Raising the UK pension age to 75 would add more than £180 billion to the economy, a report suggests.
Taxpayers face growing costs because of Britain’s ageing population and increases in life expectancy.
The Centre for Social Justice (CSJ) report called for the state pension age to be accelerated to 70 by 2028, and, to step it up to 75 by 2035.
The rises would need “improvements to workplace support and healthcare” for older employees.
Half of UK adults will be over 50 by the mid-2030s, the think tank said.
It added that placing more 55 to 64-year-olds into work would slash the costs of out of work benefits but also help boost GDP by around 9%, equating to £182 billion.
The report, called Ageing Confidently – Supporting an Ageing Workforce, argues that employers should have greater responsibility for supporting older employees in work.

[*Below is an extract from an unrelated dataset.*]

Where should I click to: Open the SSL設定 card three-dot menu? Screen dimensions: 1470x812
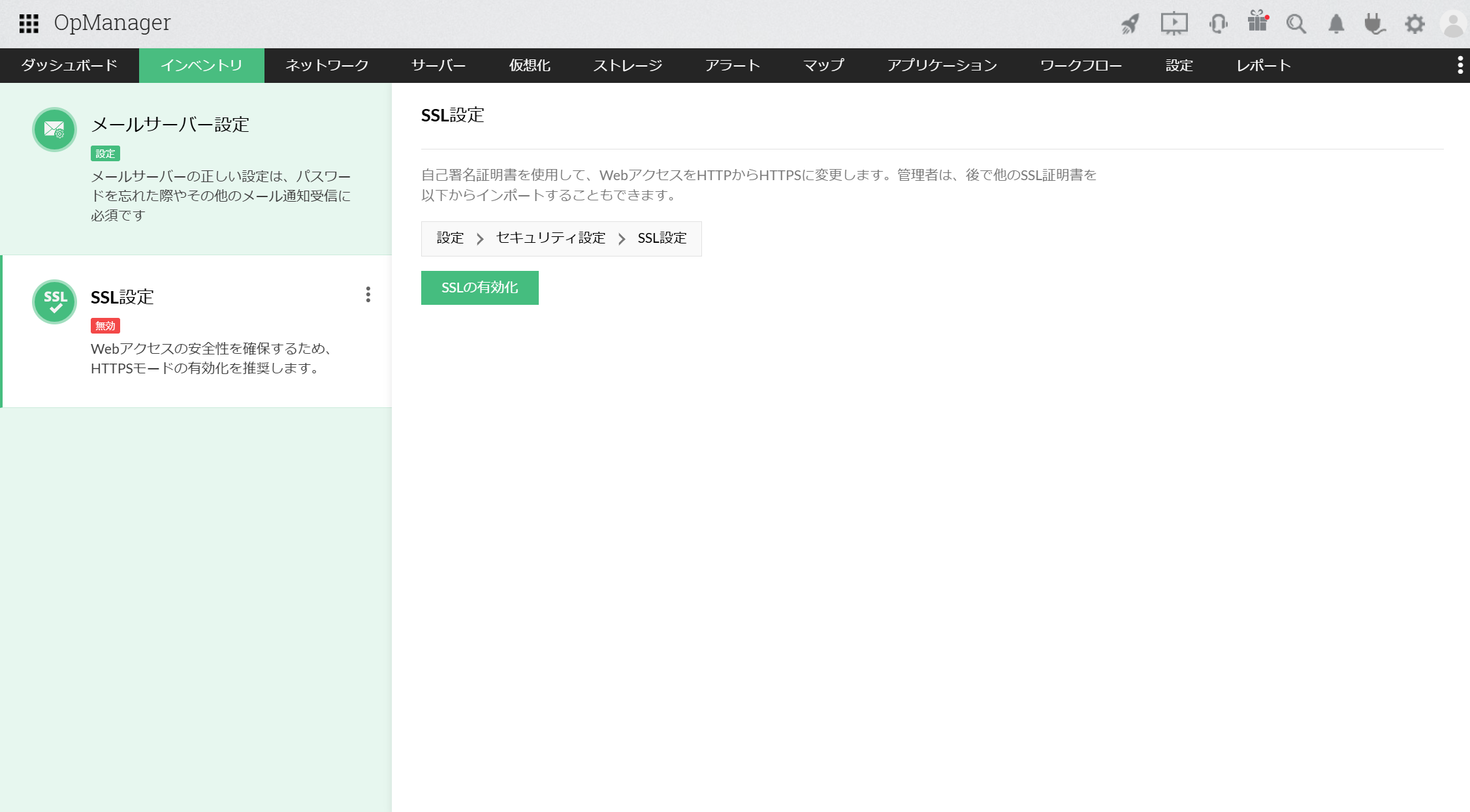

Andy Cook, chief executive of the CSJ, said:
“Working longer has the potential to improve health and wellbeing, increase retirement savings and ensure the full functioning of public services for all.”
“Right now, we are not doing enough to help older people stay in work and the state pension age doesn’t even closely reflect healthy working life expectancy.”
“All generations deserve to be supported in their choices and the current lack of support for older members of the UK workforce is both socially inexcusable and economically short sighted.
“By increasing the State Pension Age, we can help people stay in gainful and life enhancing employment while also making a sound long term financial decision.”